Task:
Echo part of the article on Tesla's Full Self Driving beta word for word, beginning at the words "As I’ve written" and ending after the words "lot like Batman?".

Extracted text:
====

Why you shouldn’t expect Tesla’s ‘Full Self Driving’ to come out of beta any time soon

Tesla’s recent decision to open its Full Self Driving (FSD) beta to new owners has created quite a splash in both the automobile and consumer tech markets. This is an exciting time to be a Tesla owner, FSD is one of the most innovative software packages we’ve seen in an automobile. But it’s also misleading.

As I’ve written before , Tesla’s Full Self Driving software is not a full self driving system. It only works under certain circumstances to perform specific tasks related to driving: it cannot safely perform an end-to-end traversal that requires it to navigate city streets, highways, and parking lots in unknown territory.


FSD is a beta software in every sense of the term. It’s a strong enough AI system to demonstrate the core concepts and it’s functional enough to make it desirable for consumers. Who doesn’t want to push a button and summon their sports car from a parking lot like Batman?

But you have to assume the risk that your car will damage property or injure people when you use its FSD features – something that’s counter-intuitive to a consumer product market where death is commonly associated with mechanical error.

Most insurance companies that cover vehicles with autonomous capabilities consider the driver at fault in the event an accident occurs because almost all autonomous vehicle systems (including Tesla’s Autopilot) require a human operator to be ready to take over at all times when operating their vehicle in autonomous mode.

But FSD is different. It includes features such as summoning that allow the vehicle to operate without a driver on standby. Furthermore, as a software add-on, it’s not even tracked in the vehicle identification number you give your insurance. This means there’s no real answer as to who, exactly, is responsible if your Tesla runs somebody over valeting itself.

Of course, you can always buy insurance directly from Tesla. According to this website , the company offers “autonomous liability” coverage. But, the point is: there’s no current regulations requiring people who own cars with autonomous capabilities to differentiate between hands-on systems and beta tests for hands-off ones.

The problem

The reason FSD is stuck in beta is because it’s simply not ready for the mainstream. Legally speaking, it would likely be catastrophic for Tesla to release FSD to all its vehicle owners and assume liability for millions of self-driving cars. There is absolutely no reason to believe FSD, in its current iteration, is ready for safe mainstream use.

In fact, Tesla is very clear on its own website that FSD is not a finished product:

FSD is a hodgepodge of really great ideas executed well. It’s a modern marvel of technology and, if you ask this humble tech writer, Teslas are the best cars on the planet. But they are not fully self driving no matter what Elon Musk calls the software powering their limited autonomous features.

But, no matter how stupid the product is named, the fact it doesn’t work right isn’t really Tesla’s fault. If the roads were kept in perfect shape and all the cars on them were driven by Tesla’s FSD/Autopilot system, it’s almost a certainty that millions of lives would be saved. Unfortunately, unless Musk plans on giving every eligible driver a free Tesla, most of us aren’t going to have them.

And FSD isn’t ready to handle the unpredictable nature of pedestrians, human drivers, crappier cars with worse safety standards falling apart on the roads, pot holes, mattresses and other trash in the middle of the road, logs falling off of big rigs, and myriad other situations that aren’t easily understood by a computer interpreting data from a bunch of cameras in real time.

====

Listed records:
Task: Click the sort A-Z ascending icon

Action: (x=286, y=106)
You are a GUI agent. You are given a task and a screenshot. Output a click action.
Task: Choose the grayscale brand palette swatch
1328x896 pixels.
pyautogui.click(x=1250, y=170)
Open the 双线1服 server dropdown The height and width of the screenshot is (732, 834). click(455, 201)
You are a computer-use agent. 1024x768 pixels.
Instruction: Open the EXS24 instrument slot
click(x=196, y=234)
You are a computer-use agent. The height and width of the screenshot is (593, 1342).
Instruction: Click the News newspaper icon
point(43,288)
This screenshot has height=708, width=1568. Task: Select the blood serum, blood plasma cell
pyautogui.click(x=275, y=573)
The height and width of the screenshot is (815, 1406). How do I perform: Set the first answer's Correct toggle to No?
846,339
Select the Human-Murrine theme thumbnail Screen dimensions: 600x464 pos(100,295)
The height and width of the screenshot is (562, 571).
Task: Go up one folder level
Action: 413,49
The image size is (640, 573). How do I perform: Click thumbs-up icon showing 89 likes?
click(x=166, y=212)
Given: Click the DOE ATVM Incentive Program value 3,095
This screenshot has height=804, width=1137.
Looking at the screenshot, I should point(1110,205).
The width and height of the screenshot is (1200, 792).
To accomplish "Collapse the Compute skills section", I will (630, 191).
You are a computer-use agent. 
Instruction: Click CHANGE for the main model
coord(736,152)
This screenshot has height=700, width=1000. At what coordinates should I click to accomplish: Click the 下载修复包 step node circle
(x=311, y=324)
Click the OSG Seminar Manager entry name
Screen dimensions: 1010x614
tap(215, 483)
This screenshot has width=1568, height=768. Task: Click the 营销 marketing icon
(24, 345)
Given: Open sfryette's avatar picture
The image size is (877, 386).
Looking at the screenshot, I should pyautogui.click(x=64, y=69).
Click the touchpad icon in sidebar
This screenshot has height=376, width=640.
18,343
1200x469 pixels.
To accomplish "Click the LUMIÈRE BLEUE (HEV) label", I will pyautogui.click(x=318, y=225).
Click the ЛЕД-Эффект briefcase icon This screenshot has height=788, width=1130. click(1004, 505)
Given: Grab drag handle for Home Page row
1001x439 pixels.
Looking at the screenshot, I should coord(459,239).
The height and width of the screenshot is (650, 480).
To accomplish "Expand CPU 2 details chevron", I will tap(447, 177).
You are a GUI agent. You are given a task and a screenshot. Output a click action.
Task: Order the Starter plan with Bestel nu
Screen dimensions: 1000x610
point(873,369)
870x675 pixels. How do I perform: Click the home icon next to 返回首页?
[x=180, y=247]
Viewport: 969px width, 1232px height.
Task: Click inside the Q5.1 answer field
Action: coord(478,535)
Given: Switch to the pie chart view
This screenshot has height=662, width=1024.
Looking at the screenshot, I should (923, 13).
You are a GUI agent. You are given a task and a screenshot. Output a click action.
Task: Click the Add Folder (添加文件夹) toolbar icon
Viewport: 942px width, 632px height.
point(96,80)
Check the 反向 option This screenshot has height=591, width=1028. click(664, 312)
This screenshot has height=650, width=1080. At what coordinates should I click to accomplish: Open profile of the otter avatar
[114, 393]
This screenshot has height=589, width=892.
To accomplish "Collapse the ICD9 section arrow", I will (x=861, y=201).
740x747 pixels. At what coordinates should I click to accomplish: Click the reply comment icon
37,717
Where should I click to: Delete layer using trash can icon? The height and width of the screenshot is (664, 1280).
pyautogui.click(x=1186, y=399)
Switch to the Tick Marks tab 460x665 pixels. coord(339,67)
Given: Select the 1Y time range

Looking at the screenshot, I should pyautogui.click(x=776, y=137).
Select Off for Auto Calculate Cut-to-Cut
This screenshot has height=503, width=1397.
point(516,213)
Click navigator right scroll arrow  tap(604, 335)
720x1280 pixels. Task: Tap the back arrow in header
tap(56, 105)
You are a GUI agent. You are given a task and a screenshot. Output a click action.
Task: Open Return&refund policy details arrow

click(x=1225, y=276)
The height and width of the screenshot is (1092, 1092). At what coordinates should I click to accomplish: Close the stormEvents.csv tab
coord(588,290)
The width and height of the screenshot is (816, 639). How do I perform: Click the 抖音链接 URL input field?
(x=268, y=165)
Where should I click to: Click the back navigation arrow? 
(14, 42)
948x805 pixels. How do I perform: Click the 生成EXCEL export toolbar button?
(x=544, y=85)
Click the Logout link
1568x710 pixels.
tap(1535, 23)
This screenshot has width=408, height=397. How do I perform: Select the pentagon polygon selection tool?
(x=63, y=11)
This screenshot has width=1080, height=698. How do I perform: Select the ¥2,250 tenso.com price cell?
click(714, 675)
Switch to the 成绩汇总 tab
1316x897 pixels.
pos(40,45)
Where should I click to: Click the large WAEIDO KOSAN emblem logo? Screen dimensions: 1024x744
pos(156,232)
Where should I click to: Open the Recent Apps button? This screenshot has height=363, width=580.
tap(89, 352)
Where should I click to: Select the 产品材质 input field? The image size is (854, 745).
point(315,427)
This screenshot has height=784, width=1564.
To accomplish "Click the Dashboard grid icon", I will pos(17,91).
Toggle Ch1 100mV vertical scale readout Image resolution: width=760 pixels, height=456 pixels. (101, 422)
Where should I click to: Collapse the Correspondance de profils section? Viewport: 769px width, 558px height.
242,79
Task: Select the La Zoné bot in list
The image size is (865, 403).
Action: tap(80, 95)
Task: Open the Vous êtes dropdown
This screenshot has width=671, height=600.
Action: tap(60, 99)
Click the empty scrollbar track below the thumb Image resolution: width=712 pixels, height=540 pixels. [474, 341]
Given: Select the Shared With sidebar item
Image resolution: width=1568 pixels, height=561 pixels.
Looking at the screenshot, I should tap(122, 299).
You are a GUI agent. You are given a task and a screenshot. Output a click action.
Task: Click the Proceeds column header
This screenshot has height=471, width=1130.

====

Answer space:
As I’ve written before , Tesla’s Full Self Driving software is not a full self driving system. It only works under certain circumstances to perform specific tasks related to driving: it cannot safely perform an end-to-end traversal that requires it to navigate city streets, highways, and parking lots in unknown territory.


FSD is a beta software in every sense of the term. It’s a strong enough AI system to demonstrate the core concepts and it’s functional enough to make it desirable for consumers. Who doesn’t want to push a button and summon their sports car from a parking lot like Batman?